(What to work on):
Make an exact copy of all the records.

(Source information)

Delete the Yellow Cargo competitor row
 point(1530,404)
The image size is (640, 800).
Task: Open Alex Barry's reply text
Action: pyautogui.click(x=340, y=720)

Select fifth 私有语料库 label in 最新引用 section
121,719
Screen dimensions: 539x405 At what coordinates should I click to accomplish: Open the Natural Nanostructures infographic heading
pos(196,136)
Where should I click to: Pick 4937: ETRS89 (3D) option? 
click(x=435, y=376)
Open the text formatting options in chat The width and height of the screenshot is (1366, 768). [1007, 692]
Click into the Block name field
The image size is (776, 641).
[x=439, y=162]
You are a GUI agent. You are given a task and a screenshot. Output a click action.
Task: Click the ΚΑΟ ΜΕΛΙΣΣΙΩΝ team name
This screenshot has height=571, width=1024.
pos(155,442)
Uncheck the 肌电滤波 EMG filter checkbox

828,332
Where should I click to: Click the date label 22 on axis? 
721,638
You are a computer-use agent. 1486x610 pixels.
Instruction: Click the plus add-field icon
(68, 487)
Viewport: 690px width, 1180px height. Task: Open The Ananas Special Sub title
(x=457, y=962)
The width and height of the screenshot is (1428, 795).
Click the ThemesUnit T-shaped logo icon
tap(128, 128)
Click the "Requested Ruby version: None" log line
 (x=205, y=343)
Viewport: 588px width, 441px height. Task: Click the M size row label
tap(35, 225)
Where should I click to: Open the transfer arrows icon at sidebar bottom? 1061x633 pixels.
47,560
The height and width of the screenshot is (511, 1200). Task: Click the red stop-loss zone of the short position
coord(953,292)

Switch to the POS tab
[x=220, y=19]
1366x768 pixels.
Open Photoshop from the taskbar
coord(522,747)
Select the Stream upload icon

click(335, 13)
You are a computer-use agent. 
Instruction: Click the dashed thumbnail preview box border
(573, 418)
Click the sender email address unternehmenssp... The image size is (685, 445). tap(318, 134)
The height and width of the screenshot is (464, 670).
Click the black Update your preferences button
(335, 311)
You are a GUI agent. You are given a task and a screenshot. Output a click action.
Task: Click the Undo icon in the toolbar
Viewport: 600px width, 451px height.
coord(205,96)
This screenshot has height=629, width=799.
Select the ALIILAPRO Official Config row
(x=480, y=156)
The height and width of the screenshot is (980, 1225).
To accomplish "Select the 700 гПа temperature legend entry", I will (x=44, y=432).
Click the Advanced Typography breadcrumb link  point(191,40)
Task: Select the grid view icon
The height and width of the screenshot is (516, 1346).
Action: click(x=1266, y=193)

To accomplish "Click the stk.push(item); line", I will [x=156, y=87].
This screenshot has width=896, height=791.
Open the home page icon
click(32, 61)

(End Source information)

(Answer section):
Delete the Yellow Cargo competitor row
 point(1530,404)
The image size is (640, 800).
Task: Open Alex Barry's reply text
Action: pyautogui.click(x=340, y=720)

Select fifth 私有语料库 label in 最新引用 section
121,719
Screen dimensions: 539x405 At what coordinates should I click to accomplish: Open the Natural Nanostructures infographic heading
pos(196,136)
Where should I click to: Pick 4937: ETRS89 (3D) option? 
click(x=435, y=376)
Open the text formatting options in chat The width and height of the screenshot is (1366, 768). [1007, 692]
Click into the Block name field
The image size is (776, 641).
[x=439, y=162]
You are a GUI agent. You are given a task and a screenshot. Output a click action.
Task: Click the ΚΑΟ ΜΕΛΙΣΣΙΩΝ team name
This screenshot has height=571, width=1024.
pos(155,442)
Uncheck the 肌电滤波 EMG filter checkbox

828,332
Where should I click to: Click the date label 22 on axis? 
721,638
You are a computer-use agent. 1486x610 pixels.
Instruction: Click the plus add-field icon
(68, 487)
Viewport: 690px width, 1180px height. Task: Open The Ananas Special Sub title
(x=457, y=962)
The width and height of the screenshot is (1428, 795).
Click the ThemesUnit T-shaped logo icon
tap(128, 128)
Click the "Requested Ruby version: None" log line
 (x=205, y=343)
Viewport: 588px width, 441px height. Task: Click the M size row label
tap(35, 225)
Where should I click to: Open the transfer arrows icon at sidebar bottom? 1061x633 pixels.
47,560
The height and width of the screenshot is (511, 1200). Task: Click the red stop-loss zone of the short position
coord(953,292)

Switch to the POS tab
[x=220, y=19]
1366x768 pixels.
Open Photoshop from the taskbar
coord(522,747)
Select the Stream upload icon

click(335, 13)
You are a computer-use agent. 
Instruction: Click the dashed thumbnail preview box border
(573, 418)
Click the sender email address unternehmenssp... The image size is (685, 445). tap(318, 134)
The height and width of the screenshot is (464, 670).
Click the black Update your preferences button
(335, 311)
You are a GUI agent. You are given a task and a screenshot. Output a click action.
Task: Click the Undo icon in the toolbar
Viewport: 600px width, 451px height.
coord(205,96)
This screenshot has height=629, width=799.
Select the ALIILAPRO Official Config row
(x=480, y=156)
The height and width of the screenshot is (980, 1225).
To accomplish "Select the 700 гПа temperature legend entry", I will (x=44, y=432).
Click the Advanced Typography breadcrumb link  point(191,40)
Task: Select the grid view icon
The height and width of the screenshot is (516, 1346).
Action: click(x=1266, y=193)

To accomplish "Click the stk.push(item); line", I will [x=156, y=87].
This screenshot has width=896, height=791.
Open the home page icon
click(32, 61)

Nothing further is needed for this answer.